- Task statement: Pick out every line in the items below that contains the word "screenshot" and copy each one.

- Provided material:

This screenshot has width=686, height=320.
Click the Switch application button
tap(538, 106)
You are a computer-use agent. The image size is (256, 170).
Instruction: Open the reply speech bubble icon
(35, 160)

---

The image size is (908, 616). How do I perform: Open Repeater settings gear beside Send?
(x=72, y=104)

--

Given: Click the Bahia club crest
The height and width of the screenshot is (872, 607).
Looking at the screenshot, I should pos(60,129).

- Expected answer:
This screenshot has width=686, height=320.
The height and width of the screenshot is (872, 607).
Looking at the screenshot, I should pos(60,129).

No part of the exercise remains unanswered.